Валерия Новодворская. Товарищ по ГУЛАГу

 Валерия Новодворская. Товарищ по ГУЛАГу

Валерия Новодворская

Товарищ по ГУЛАГу

(The New Times = Новое время. 2012. 12 ноября. № 37. URL: http://newtimes.ru/articles/detail/59464)

 

Литературовед в штатском Владимир Владимирович Путин добился невозможного. Он сделал актуальным солженицынский «Один день Ивана Денисовича», которому в этом ноябре исполнилось 50 лет. И не то чтобы мы провалились в 1937 год или в послевоенные сталинские лихие времена, о чем так любят говорить охотники до гипербол и метафор. Пусть читают Солженицына и сравнивают тогдашнюю «волю» с теперешней и сталинские лагеря с нынешними. Даже чекисты не могут обратить время вспять на полвека, и нам не стоит стращать друг друга, стимулируя преждевременную явку с повинной всего общества в Комитет. Назови его хоть Следственным, равнение он держит на первый, классический — КГБ.

> **Задание 1**
Перепишите без изменений записи от строки, в которой есть «You are a computer-use agent. Image», до конца записей, включая обе границы. Больше ничего не добавляйте.

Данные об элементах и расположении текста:
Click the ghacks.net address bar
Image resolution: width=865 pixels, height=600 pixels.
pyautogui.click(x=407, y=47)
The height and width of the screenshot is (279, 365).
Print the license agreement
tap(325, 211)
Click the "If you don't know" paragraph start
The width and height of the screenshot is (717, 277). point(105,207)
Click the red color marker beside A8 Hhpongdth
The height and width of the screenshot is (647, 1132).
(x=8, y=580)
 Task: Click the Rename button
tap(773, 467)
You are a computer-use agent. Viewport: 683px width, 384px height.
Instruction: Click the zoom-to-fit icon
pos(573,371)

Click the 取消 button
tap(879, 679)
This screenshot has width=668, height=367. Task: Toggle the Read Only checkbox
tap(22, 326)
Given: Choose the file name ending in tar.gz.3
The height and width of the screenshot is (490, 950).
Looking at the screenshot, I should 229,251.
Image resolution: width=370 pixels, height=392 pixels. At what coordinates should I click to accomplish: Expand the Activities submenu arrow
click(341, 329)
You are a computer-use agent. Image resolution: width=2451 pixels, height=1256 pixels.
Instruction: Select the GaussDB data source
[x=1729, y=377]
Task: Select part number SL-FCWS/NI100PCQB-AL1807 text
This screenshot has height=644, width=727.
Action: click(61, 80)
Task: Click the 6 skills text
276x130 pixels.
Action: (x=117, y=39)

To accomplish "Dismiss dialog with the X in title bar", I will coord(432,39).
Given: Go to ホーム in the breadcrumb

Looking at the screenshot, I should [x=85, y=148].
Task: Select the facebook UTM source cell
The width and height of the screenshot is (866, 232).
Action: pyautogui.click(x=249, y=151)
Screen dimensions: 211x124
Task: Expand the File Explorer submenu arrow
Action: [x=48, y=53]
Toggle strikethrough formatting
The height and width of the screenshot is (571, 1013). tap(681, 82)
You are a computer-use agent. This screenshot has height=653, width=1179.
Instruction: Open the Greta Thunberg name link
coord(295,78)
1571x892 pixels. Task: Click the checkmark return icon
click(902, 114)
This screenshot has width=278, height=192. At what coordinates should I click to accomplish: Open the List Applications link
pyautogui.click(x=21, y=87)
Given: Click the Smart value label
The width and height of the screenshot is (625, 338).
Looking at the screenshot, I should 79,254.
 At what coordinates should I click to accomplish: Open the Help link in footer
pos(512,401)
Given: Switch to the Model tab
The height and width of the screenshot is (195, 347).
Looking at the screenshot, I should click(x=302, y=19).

> **Задание 2**
Ответьте по статье «Товарищ по ГУЛАГу»:
(a) Какому произведению Солженицына в этом ноябре исполнилось 50 лет?
(b) В каком издании и под каким номером вышла статья?
(c) На какой комитет, по словам автора, «равнение держит» Следственный?

> **Ожидаемый ответ 1**
You are a computer-use agent. Image resolution: width=2451 pixels, height=1256 pixels.
Instruction: Select the GaussDB data source
[x=1729, y=377]
Task: Select part number SL-FCWS/NI100PCQB-AL1807 text
This screenshot has height=644, width=727.
Action: click(61, 80)
Task: Click the 6 skills text
276x130 pixels.
Action: (x=117, y=39)

To accomplish "Dismiss dialog with the X in title bar", I will coord(432,39).
Given: Go to ホーム in the breadcrumb

Looking at the screenshot, I should [x=85, y=148].
Task: Select the facebook UTM source cell
The width and height of the screenshot is (866, 232).
Action: pyautogui.click(x=249, y=151)
Screen dimensions: 211x124
Task: Expand the File Explorer submenu arrow
Action: [x=48, y=53]
Toggle strikethrough formatting
The height and width of the screenshot is (571, 1013). tap(681, 82)
You are a computer-use agent. This screenshot has height=653, width=1179.
Instruction: Open the Greta Thunberg name link
coord(295,78)
1571x892 pixels. Task: Click the checkmark return icon
click(902, 114)
This screenshot has width=278, height=192. At what coordinates should I click to accomplish: Open the List Applications link
pyautogui.click(x=21, y=87)
Given: Click the Smart value label
The width and height of the screenshot is (625, 338).
Looking at the screenshot, I should 79,254.
 At what coordinates should I click to accomplish: Open the Help link in footer
pos(512,401)
Given: Switch to the Model tab
The height and width of the screenshot is (195, 347).
Looking at the screenshot, I should click(x=302, y=19).

> **Ожидаемый ответ 2**
(a) «Один день Ивана Денисовича».
(b) The New Times (Новое время), № 37.
(c) На первый, классический комитет, то есть КГБ.